- Work task: Give back exactly the lines of the material below that start at the line containing "Egyéb kategória (103, 61)" and end at the line containing "Мастер-класс (275, 2299)", and no others.

- Exercise materials:
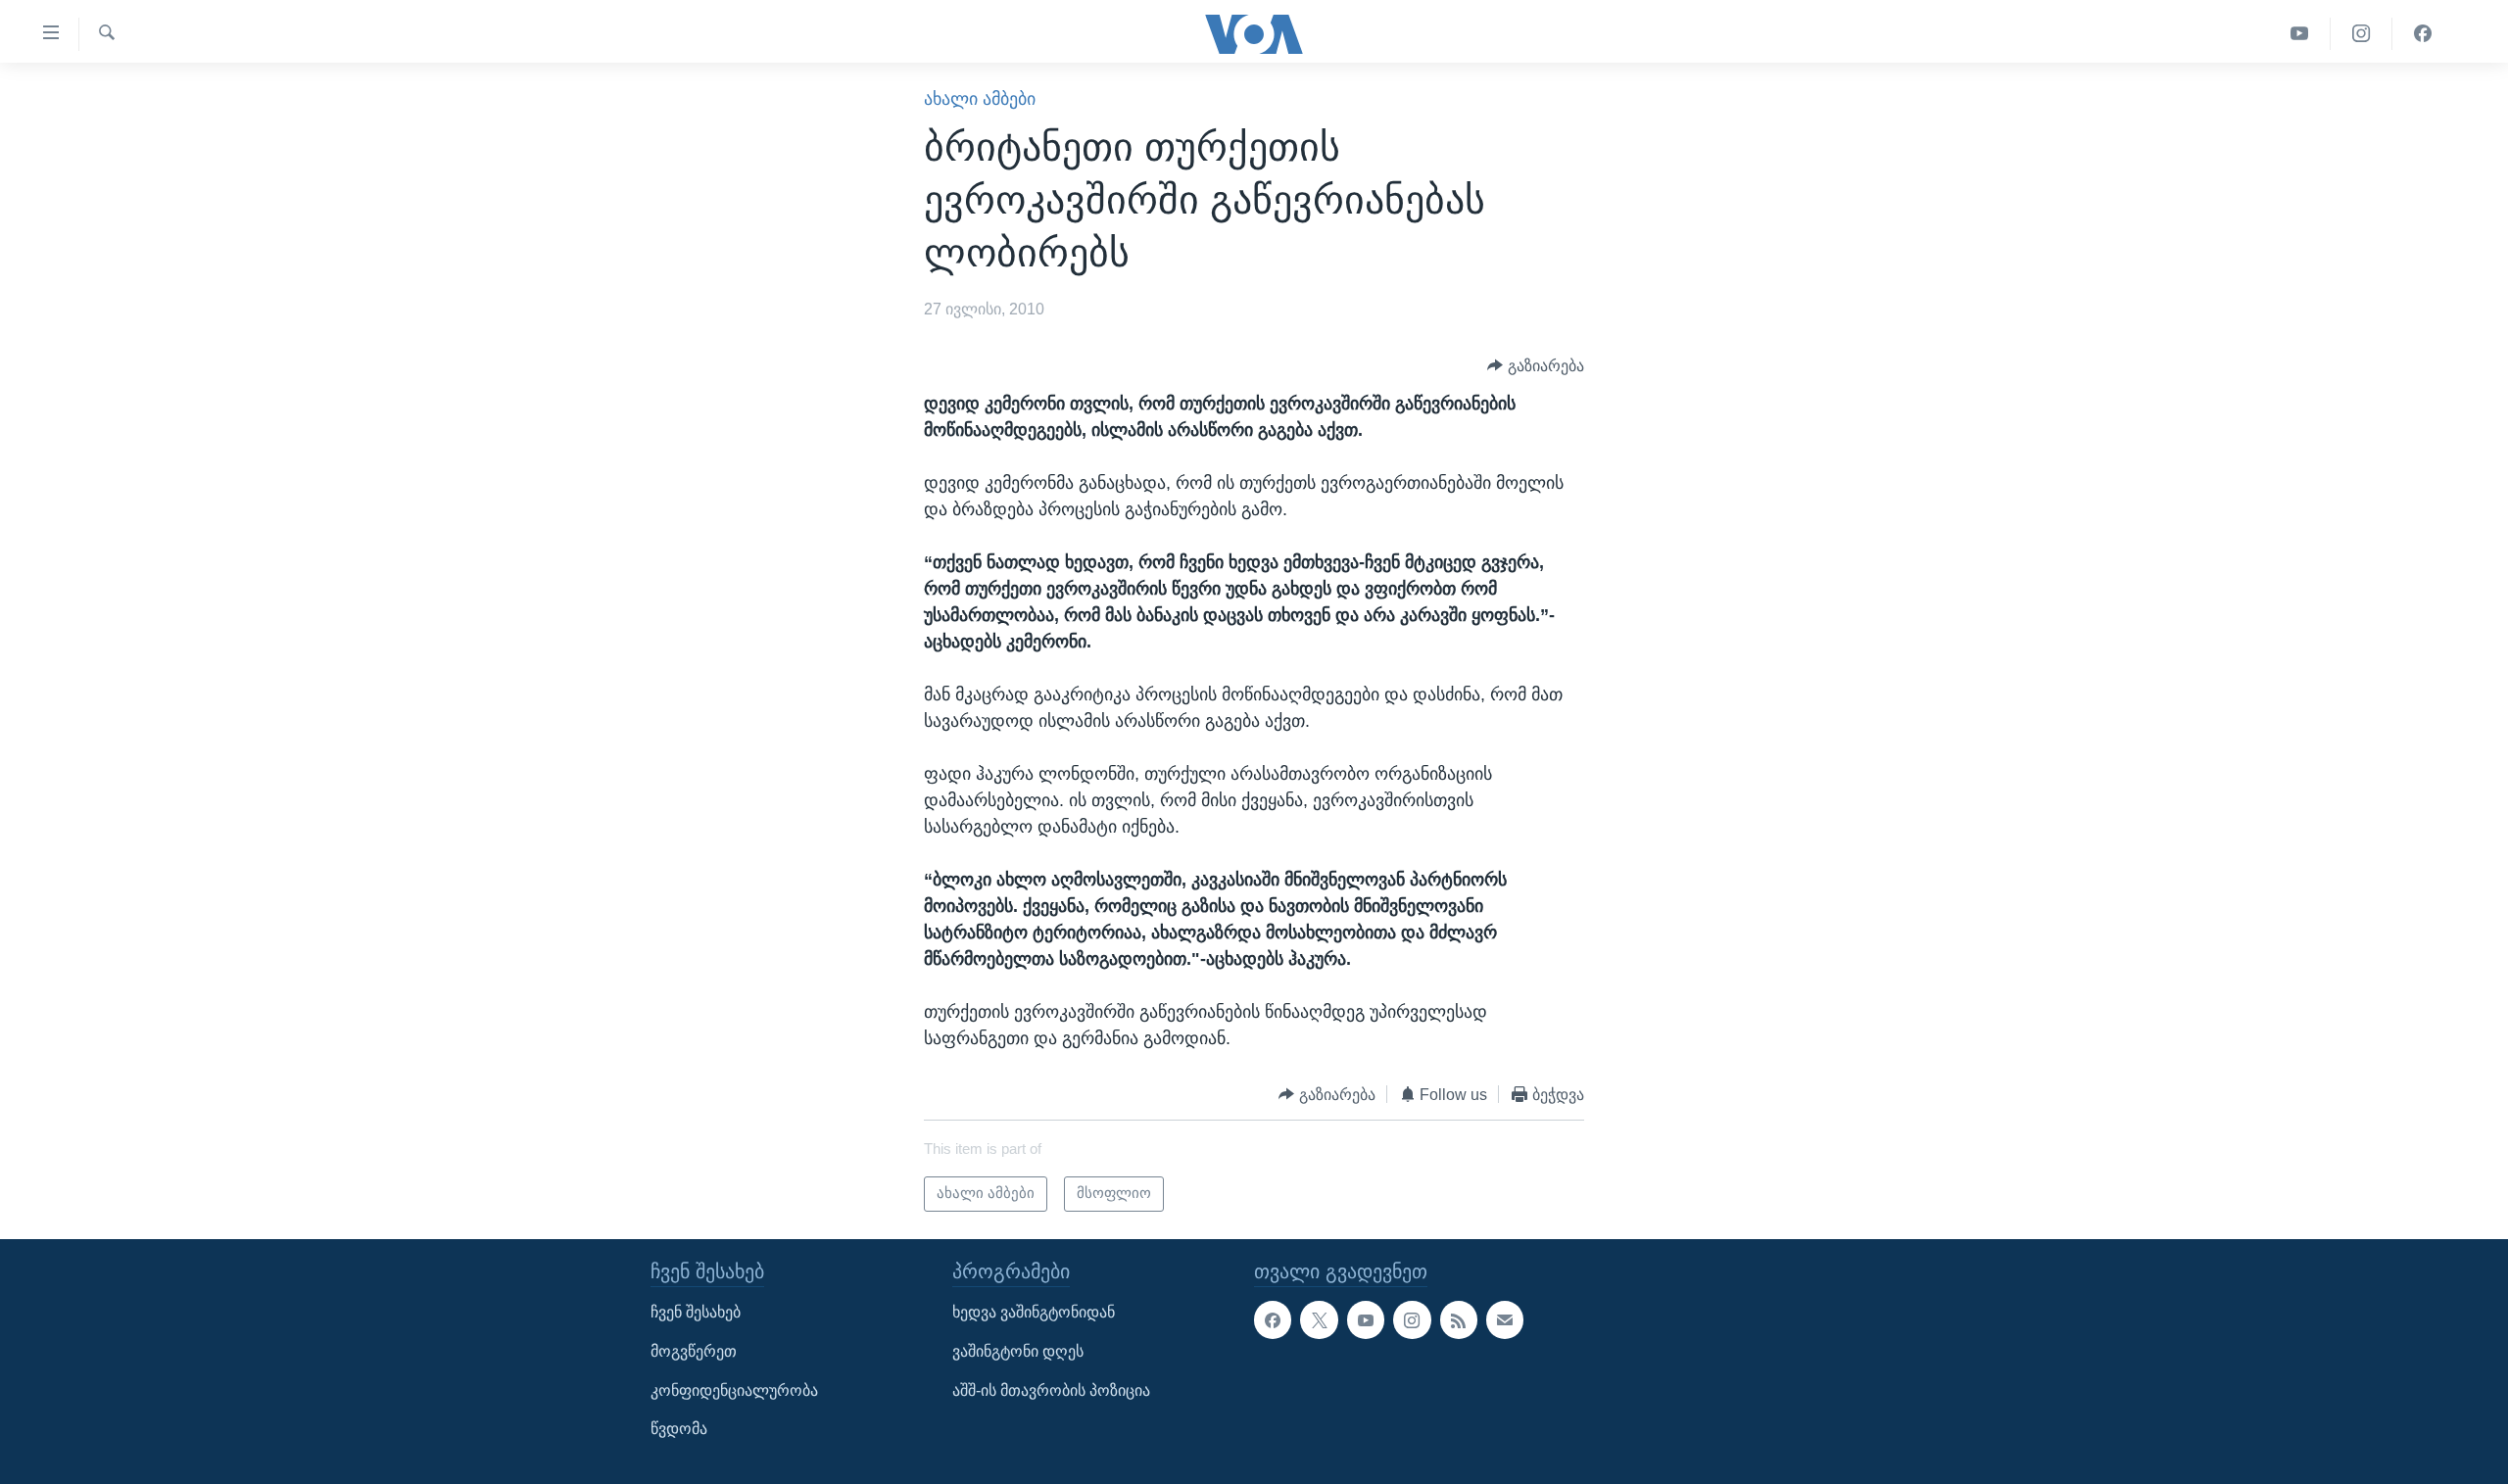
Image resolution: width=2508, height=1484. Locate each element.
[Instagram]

---

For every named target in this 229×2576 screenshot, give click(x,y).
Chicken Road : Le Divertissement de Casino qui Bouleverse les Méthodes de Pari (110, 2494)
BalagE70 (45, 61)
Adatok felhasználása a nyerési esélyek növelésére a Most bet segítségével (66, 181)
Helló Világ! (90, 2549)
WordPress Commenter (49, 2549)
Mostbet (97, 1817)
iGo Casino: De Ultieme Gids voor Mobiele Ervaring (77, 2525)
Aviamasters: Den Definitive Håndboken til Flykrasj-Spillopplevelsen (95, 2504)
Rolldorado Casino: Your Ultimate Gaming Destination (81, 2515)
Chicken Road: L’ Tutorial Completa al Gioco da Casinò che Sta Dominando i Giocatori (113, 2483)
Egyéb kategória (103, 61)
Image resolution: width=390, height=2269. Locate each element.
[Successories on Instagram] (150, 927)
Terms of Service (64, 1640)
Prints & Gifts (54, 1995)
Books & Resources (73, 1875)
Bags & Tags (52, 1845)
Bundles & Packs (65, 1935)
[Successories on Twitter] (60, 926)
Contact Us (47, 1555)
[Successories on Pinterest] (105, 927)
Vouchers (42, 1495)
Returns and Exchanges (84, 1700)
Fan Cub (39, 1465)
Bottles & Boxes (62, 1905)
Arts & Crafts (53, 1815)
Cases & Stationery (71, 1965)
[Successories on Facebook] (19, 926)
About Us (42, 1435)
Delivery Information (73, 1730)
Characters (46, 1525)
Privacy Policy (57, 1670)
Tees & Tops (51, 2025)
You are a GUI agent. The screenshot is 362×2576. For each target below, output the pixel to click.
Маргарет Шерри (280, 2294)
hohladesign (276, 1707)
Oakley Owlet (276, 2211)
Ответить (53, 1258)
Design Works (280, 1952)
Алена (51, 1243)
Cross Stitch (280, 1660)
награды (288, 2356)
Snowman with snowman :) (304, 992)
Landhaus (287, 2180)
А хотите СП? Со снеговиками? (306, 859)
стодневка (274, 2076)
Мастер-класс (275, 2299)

- Task result:
Egyéb kategória (103, 61)
Image resolution: width=390, height=2269. Locate each element.
[Successories on Instagram] (150, 927)
Terms of Service (64, 1640)
Prints & Gifts (54, 1995)
Books & Resources (73, 1875)
Bags & Tags (52, 1845)
Bundles & Packs (65, 1935)
[Successories on Twitter] (60, 926)
Contact Us (47, 1555)
[Successories on Pinterest] (105, 927)
Vouchers (42, 1495)
Returns and Exchanges (84, 1700)
Fan Cub (39, 1465)
Bottles & Boxes (62, 1905)
Arts & Crafts (53, 1815)
Cases & Stationery (71, 1965)
[Successories on Facebook] (19, 926)
About Us (42, 1435)
Delivery Information (73, 1730)
Characters (46, 1525)
Privacy Policy (57, 1670)
Tees & Tops (51, 2025)
You are a GUI agent. The screenshot is 362×2576. For each target below, output the pixel to click.
Маргарет Шерри (280, 2294)
hohladesign (276, 1707)
Oakley Owlet (276, 2211)
Ответить (53, 1258)
Design Works (280, 1952)
Алена (51, 1243)
Cross Stitch (280, 1660)
награды (288, 2356)
Snowman with snowman :) (304, 992)
Landhaus (287, 2180)
А хотите СП? Со снеговиками? (306, 859)
стодневка (274, 2076)
Мастер-класс (275, 2299)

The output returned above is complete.